## WHAT YOU ARE ASKED TO DO
Can you quote the records below word for word, starting with the line that contains "Describe the element at coordinates (379, 268)" and going on through the line that contains "I want to click on dialog-title: remote"? Leave the pictures out of your answer.

## RECORDS FOR THIS EXERCISE
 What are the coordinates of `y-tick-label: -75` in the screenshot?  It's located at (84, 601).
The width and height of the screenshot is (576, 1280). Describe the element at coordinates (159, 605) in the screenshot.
--
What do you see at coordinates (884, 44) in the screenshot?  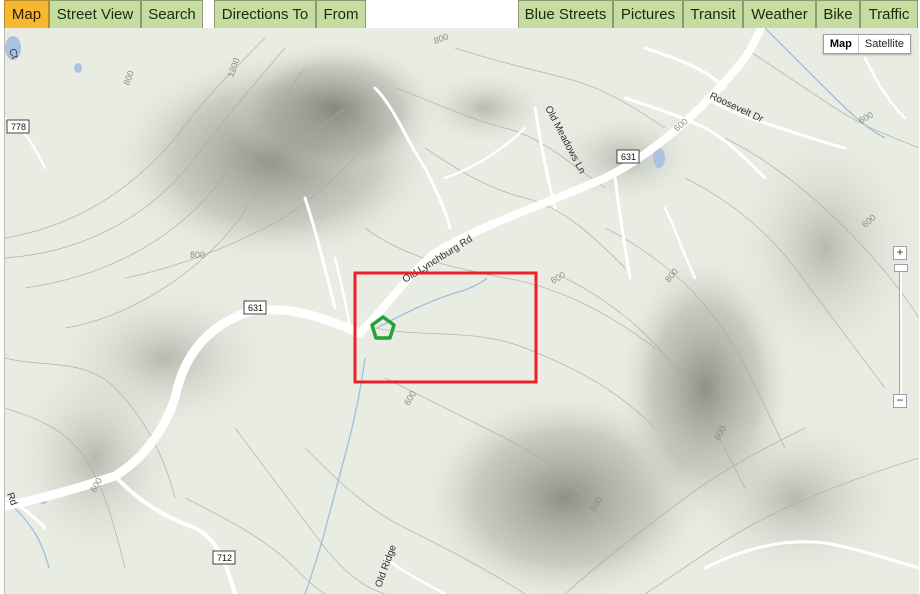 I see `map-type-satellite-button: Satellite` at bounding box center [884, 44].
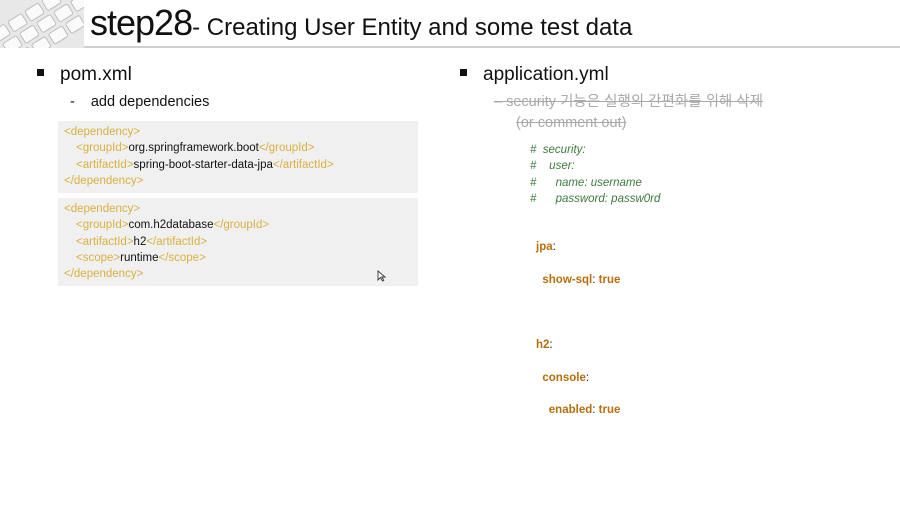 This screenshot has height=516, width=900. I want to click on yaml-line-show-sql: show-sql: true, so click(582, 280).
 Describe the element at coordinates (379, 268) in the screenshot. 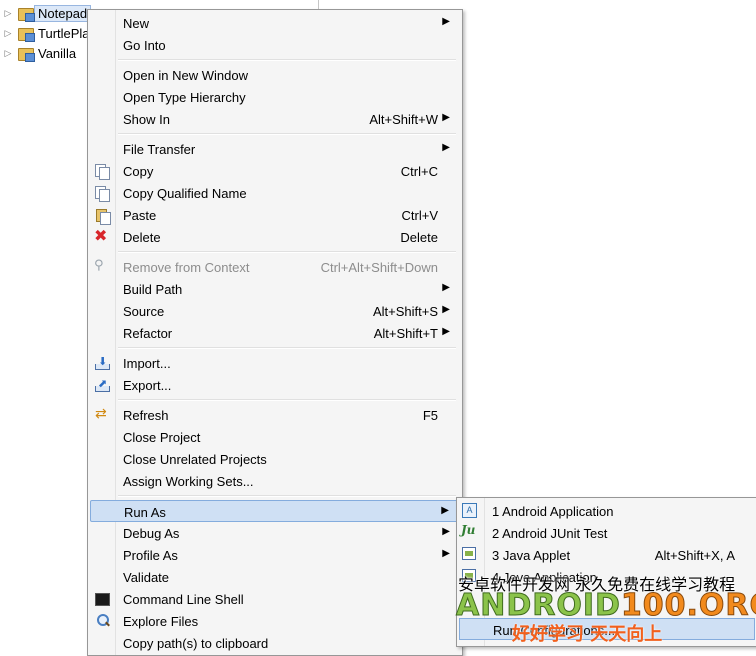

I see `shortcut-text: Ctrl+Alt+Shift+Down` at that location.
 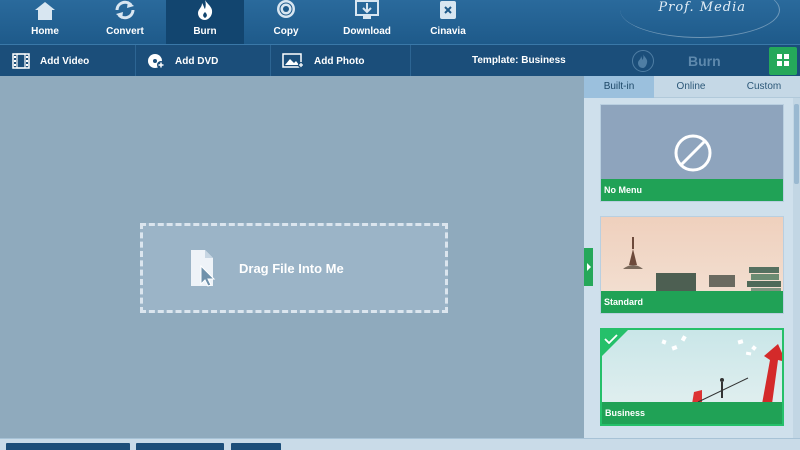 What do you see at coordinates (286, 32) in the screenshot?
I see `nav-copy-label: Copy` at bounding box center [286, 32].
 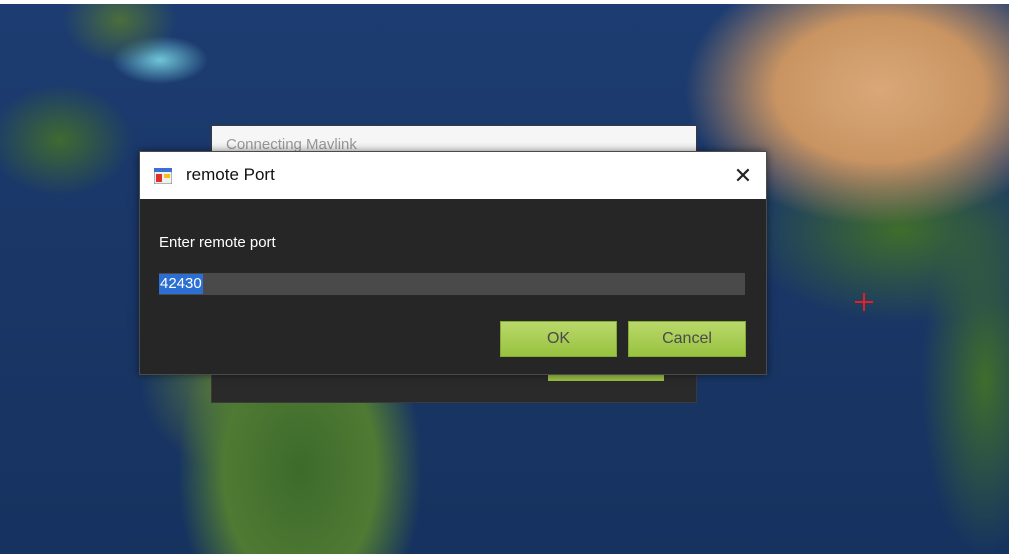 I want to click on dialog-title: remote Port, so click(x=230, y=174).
...
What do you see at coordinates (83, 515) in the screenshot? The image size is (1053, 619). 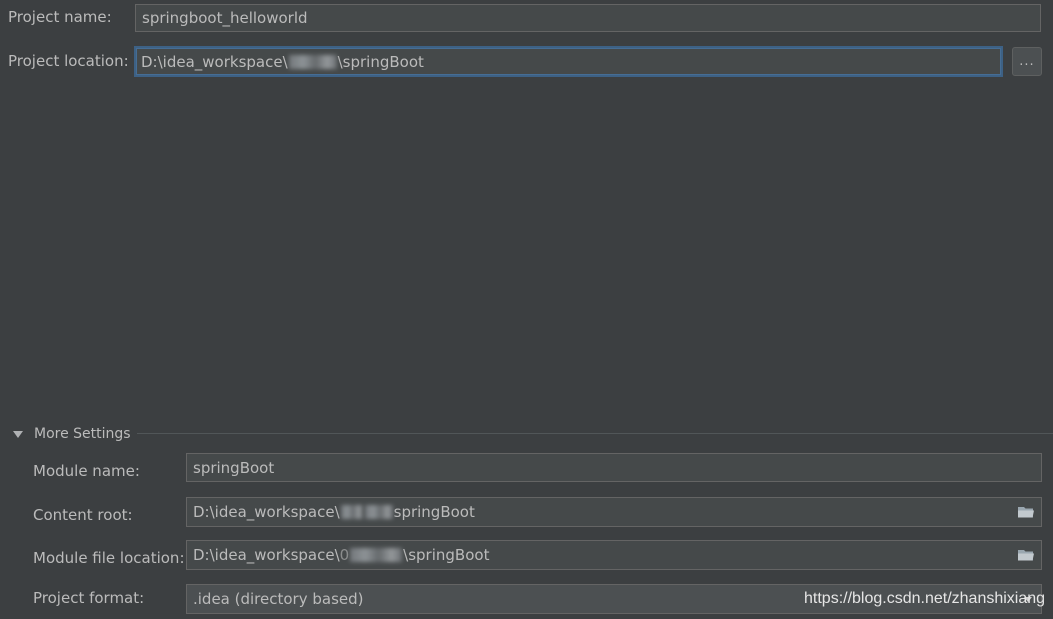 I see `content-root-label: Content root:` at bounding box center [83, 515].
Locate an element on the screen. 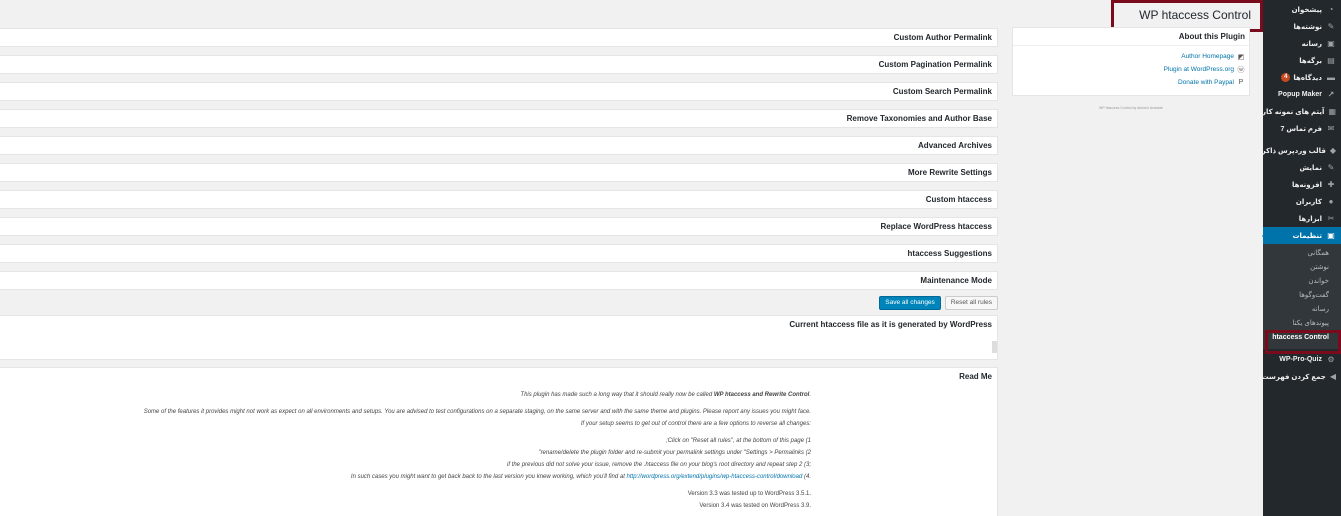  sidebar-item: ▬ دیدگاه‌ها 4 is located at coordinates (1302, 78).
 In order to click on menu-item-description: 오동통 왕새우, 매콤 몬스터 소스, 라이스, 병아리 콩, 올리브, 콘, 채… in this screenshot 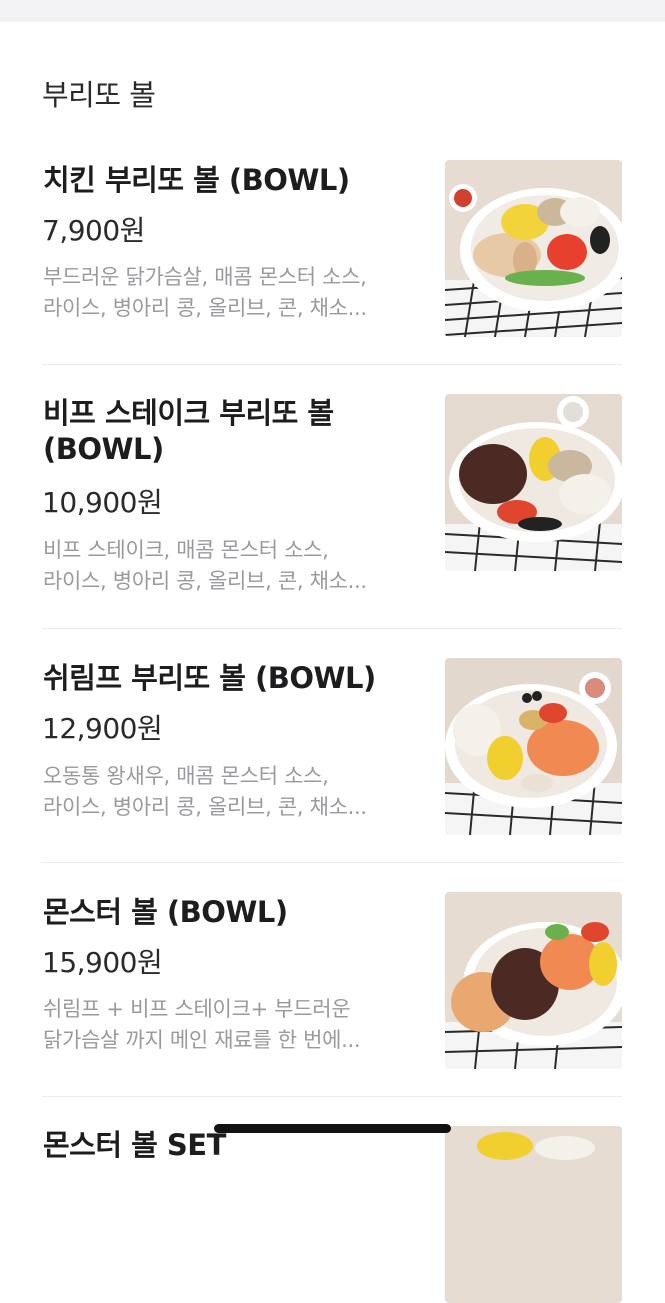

## RESULT FOR THIS TASK
 Describe the element at coordinates (379, 268) in the screenshot. 

I see `shortcut-text: Ctrl+Alt+Shift+Down` at that location.
  What do you see at coordinates (286, 32) in the screenshot?
I see `nav-copy-label: Copy` at bounding box center [286, 32].
  I want to click on dialog-title: remote Port, so click(x=230, y=174).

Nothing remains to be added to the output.